YOUR INSTRUCTIONS => Nothing may be dropped or altered: reproduce all the data.

RECORDS FOR PROCESSING =>
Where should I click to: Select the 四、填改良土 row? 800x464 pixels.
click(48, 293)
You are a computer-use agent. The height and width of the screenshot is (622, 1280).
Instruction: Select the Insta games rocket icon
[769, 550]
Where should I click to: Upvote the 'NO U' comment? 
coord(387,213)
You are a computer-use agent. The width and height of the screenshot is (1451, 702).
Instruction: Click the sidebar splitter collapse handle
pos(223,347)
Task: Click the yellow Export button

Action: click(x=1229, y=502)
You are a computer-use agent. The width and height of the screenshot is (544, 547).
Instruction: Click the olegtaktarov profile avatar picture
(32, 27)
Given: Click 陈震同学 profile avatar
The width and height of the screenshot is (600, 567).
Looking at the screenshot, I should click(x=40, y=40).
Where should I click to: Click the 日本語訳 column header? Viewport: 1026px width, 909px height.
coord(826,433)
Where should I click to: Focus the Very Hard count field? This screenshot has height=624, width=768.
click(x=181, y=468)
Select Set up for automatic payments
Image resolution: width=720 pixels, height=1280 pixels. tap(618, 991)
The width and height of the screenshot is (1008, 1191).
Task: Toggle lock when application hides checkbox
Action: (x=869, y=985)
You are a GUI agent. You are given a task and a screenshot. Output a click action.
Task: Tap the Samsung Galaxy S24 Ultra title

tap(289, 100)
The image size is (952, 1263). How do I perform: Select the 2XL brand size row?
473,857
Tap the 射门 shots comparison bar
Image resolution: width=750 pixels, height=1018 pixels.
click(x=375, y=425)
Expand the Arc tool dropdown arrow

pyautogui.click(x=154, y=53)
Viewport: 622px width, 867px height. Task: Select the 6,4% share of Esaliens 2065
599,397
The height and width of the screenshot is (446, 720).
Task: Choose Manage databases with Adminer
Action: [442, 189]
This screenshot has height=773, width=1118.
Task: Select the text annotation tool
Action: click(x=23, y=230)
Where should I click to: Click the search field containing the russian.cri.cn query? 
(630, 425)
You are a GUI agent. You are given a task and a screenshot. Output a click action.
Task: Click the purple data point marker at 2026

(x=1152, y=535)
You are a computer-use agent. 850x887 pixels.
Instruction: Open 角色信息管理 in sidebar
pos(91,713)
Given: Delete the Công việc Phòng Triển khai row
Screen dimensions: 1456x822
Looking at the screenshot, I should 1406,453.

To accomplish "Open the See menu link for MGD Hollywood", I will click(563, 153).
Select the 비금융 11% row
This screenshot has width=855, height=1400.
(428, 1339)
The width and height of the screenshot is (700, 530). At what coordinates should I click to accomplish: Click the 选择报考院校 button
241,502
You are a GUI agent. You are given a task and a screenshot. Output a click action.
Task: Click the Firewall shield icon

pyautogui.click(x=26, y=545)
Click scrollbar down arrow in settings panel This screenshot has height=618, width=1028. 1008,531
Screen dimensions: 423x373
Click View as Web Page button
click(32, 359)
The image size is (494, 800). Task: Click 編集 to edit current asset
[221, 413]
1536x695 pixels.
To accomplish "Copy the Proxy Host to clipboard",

FINISHED TASK =>
Where should I click to: Select the 四、填改良土 row? 800x464 pixels.
click(48, 293)
You are a computer-use agent. The height and width of the screenshot is (622, 1280).
Instruction: Select the Insta games rocket icon
[769, 550]
Where should I click to: Upvote the 'NO U' comment? 
coord(387,213)
You are a computer-use agent. The width and height of the screenshot is (1451, 702).
Instruction: Click the sidebar splitter collapse handle
pos(223,347)
Task: Click the yellow Export button

Action: click(x=1229, y=502)
You are a computer-use agent. The width and height of the screenshot is (544, 547).
Instruction: Click the olegtaktarov profile avatar picture
(32, 27)
Given: Click 陈震同学 profile avatar
The width and height of the screenshot is (600, 567).
Looking at the screenshot, I should click(x=40, y=40).
Where should I click to: Click the 日本語訳 column header? Viewport: 1026px width, 909px height.
coord(826,433)
Where should I click to: Focus the Very Hard count field? This screenshot has height=624, width=768.
click(x=181, y=468)
Select Set up for automatic payments
Image resolution: width=720 pixels, height=1280 pixels. tap(618, 991)
The width and height of the screenshot is (1008, 1191).
Task: Toggle lock when application hides checkbox
Action: (x=869, y=985)
You are a GUI agent. You are given a task and a screenshot. Output a click action.
Task: Tap the Samsung Galaxy S24 Ultra title

tap(289, 100)
The image size is (952, 1263). How do I perform: Select the 2XL brand size row?
473,857
Tap the 射门 shots comparison bar
Image resolution: width=750 pixels, height=1018 pixels.
click(x=375, y=425)
Expand the Arc tool dropdown arrow

pyautogui.click(x=154, y=53)
Viewport: 622px width, 867px height. Task: Select the 6,4% share of Esaliens 2065
599,397
The height and width of the screenshot is (446, 720).
Task: Choose Manage databases with Adminer
Action: [442, 189]
This screenshot has height=773, width=1118.
Task: Select the text annotation tool
Action: click(x=23, y=230)
Where should I click to: Click the search field containing the russian.cri.cn query? 
(630, 425)
You are a GUI agent. You are given a task and a screenshot. Output a click action.
Task: Click the purple data point marker at 2026

(x=1152, y=535)
You are a computer-use agent. 850x887 pixels.
Instruction: Open 角色信息管理 in sidebar
pos(91,713)
Given: Delete the Công việc Phòng Triển khai row
Screen dimensions: 1456x822
Looking at the screenshot, I should 1406,453.

To accomplish "Open the See menu link for MGD Hollywood", I will click(563, 153).
Select the 비금융 11% row
This screenshot has width=855, height=1400.
(428, 1339)
The width and height of the screenshot is (700, 530). At what coordinates should I click to accomplish: Click the 选择报考院校 button
241,502
You are a GUI agent. You are given a task and a screenshot. Output a click action.
Task: Click the Firewall shield icon

pyautogui.click(x=26, y=545)
Click scrollbar down arrow in settings panel This screenshot has height=618, width=1028. 1008,531
Screen dimensions: 423x373
Click View as Web Page button
click(32, 359)
The image size is (494, 800). Task: Click 編集 to edit current asset
[221, 413]
1536x695 pixels.
To accomplish "Copy the Proxy Host to clipboard",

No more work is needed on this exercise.